It is almost a reward and that grates Ten Hag, who believes that if your behavior affects football matters, the penalty should also incorporate a sporting sting.
The supremely in-form Marcus Rashford was late for a team meeting after oversleeping and was dropped to the bench against Wolves despite United being light on the attacking front.
Instead of sulking, the England international “understood the decision” and was a game-changer when introduced. “It’s the team rules,” he said. “It is a mistake which can happen. we can draw a line under it and move on.”
Ten Hag added: “Everyone has to adhere to the rules and if you react like this, it is the right answer.”
Rashford’s form – 20 goal involvements across all competitions for United – is partly a subsequence of the crystalline, progressive identity Ten Hag has given United, his use of him on the left, and the removal of the Ronaldo factor.
“I am enjoying my football again, 100 per cent,” Rashford explained in November.
“The manager has created a playing style that produces a better quality of chances – and we are really playing forward-thinking football.”
Those words were a mirror to Rashford’s analysis during pre-season in Australia where he detailed to Sky Sports News that he felt he would thrive under Ten Hag as “he wants us to do everything in a positive manner, so for us it means a lot of forward runs, a lot of interchanging positions, trying to link with each other on the ball.”
Rashford’s shot placement, runs into the box, plus efficiency in and out of possession has all greatly improved.
United are progressing individually and collectively under Ten Hag, but he has also elevated wider club spheres.
His influence screams out when looking at recruitment. With the exception of Casmeiro, every player signed in the summer was heavily pushed for and sealed by the manager.
While he supported and was encouraged by the move for the pedigree midfielder, he didn’t drive that transfer in the manner of plumping for Martinez, Antony, Eriksen and Malacia.

» RECORDS:

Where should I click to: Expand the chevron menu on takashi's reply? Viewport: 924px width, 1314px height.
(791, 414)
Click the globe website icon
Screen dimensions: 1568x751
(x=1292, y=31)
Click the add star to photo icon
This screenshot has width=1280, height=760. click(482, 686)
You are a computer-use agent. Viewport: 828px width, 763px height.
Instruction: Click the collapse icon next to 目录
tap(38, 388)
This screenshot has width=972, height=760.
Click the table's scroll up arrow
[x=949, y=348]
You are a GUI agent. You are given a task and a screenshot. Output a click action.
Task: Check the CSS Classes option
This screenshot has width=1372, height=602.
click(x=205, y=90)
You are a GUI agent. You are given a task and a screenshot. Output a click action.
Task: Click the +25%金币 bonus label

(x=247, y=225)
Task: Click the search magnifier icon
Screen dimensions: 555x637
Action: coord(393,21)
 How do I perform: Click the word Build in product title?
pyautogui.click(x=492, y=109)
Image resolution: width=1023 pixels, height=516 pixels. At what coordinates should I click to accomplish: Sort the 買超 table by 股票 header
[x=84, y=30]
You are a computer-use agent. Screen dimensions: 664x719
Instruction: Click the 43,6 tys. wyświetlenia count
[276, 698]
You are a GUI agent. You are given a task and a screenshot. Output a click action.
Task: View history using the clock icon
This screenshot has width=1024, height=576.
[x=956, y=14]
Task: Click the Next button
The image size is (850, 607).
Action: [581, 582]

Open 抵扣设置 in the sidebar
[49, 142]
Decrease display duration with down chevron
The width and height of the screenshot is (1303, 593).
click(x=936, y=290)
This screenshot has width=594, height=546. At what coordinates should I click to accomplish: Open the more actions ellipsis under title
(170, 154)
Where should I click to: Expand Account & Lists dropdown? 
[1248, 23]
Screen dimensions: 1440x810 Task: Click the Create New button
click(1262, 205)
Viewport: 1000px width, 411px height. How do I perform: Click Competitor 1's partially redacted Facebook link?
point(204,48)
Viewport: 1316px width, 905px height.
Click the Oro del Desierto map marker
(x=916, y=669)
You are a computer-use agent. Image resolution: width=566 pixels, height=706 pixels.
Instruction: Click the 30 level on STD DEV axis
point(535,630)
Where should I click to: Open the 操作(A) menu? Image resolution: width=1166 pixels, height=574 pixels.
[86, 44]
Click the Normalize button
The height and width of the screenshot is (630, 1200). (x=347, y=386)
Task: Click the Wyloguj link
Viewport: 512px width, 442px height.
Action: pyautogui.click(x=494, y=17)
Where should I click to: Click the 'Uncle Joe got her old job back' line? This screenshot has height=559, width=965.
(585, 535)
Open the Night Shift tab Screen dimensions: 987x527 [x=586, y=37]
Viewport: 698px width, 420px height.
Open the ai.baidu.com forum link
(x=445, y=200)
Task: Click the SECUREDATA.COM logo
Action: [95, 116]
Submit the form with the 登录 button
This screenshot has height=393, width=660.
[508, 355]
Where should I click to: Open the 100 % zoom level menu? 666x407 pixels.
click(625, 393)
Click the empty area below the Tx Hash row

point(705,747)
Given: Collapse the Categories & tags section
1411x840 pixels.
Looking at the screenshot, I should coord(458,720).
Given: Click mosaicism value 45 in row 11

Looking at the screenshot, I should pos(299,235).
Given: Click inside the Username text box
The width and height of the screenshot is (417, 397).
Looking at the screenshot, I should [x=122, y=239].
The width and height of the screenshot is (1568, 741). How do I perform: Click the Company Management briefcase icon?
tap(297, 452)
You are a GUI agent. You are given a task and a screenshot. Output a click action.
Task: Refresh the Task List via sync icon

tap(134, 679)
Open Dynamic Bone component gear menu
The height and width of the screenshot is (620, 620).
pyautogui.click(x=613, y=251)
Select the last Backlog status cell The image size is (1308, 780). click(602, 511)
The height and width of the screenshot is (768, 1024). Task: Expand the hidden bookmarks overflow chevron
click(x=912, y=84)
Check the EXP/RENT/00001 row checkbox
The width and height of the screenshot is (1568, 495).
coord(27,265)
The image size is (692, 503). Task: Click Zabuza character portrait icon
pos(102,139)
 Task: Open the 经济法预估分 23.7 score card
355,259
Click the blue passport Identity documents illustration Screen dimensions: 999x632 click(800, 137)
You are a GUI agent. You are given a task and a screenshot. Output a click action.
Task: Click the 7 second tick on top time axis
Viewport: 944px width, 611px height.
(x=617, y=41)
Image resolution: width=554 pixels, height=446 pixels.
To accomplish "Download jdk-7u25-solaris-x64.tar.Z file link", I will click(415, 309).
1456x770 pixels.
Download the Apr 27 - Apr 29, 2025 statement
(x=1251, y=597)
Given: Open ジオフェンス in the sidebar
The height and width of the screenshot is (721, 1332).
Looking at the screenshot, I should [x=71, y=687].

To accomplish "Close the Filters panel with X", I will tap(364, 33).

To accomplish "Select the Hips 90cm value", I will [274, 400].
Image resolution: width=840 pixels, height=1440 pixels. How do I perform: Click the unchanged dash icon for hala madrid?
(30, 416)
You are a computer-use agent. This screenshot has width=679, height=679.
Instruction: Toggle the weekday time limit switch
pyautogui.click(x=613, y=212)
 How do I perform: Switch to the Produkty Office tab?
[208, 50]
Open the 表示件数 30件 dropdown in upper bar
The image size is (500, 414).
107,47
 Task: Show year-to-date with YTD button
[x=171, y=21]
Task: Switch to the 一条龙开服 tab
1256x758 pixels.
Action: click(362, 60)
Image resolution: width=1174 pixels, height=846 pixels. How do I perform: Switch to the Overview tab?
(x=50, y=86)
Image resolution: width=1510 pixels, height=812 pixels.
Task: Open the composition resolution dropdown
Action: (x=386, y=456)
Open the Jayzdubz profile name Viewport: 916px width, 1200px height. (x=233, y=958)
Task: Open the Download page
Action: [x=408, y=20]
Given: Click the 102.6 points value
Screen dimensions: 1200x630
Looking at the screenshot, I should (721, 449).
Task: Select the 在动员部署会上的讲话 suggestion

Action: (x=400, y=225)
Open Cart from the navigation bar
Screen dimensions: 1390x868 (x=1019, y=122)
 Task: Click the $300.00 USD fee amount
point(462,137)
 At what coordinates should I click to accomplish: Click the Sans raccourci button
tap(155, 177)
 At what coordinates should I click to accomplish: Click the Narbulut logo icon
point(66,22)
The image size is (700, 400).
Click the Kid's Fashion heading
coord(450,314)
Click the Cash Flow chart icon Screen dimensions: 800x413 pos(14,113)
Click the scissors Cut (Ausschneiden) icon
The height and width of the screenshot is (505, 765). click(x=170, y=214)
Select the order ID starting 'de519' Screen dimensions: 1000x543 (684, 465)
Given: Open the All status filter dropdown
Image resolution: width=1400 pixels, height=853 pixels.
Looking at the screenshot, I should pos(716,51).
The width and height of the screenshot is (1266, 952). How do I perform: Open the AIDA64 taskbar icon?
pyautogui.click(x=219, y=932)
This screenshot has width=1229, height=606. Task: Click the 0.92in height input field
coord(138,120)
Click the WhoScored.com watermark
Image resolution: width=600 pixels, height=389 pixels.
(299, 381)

» QUESTIONS:
**A.** In the text on Ten Hag and Rashford, why did Rashford say during pre-season in Australia that he felt he would thrive under Ten Hag?
**B.** List the players that the text on Ten Hag and Rashford names as signings whose transfers Ten Hag drove.
**C.** According to the text on Ten Hag and Rashford, how many goal involvements across all competitions had Rashford made for United?

» SOLUTIONS TO EACH TASK:
**A.** He said Ten Hag "wants us to do everything in a positive manner." For the players, that means a lot of forward runs, a lot of interchanging positions and trying to link with each other on the ball.

**B.** Martinez, Antony, Eriksen, Malacia

**C.** 20